> RECORDS FOR THIS EXERCISE:
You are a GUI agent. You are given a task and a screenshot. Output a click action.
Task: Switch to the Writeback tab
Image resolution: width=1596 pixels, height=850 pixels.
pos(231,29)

==

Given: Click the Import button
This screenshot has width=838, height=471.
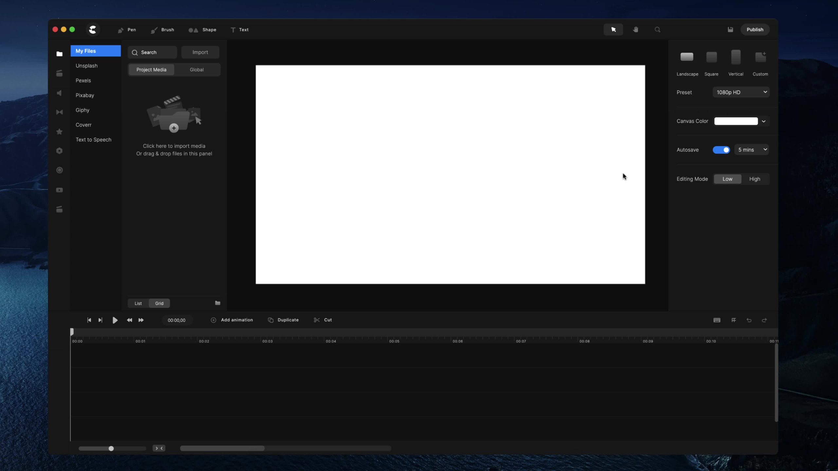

...

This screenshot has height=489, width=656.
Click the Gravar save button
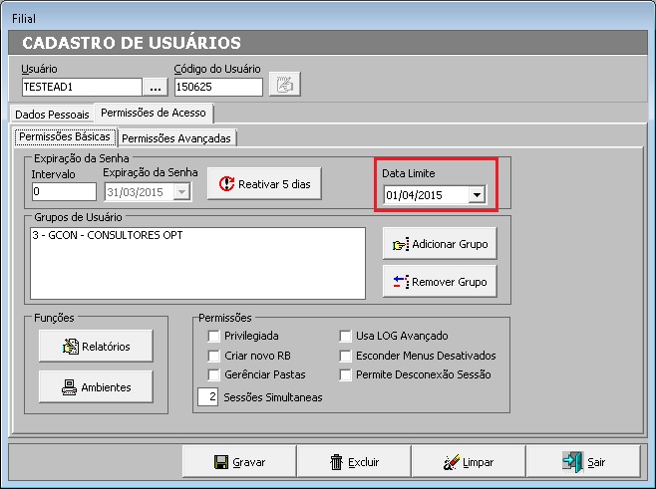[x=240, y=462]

> EXERCISE INSTRUCTIONS: Check each line of the records above for the word "screenshot" and report how many lines have it, as a number only.

> YOUR RESPONSE: 3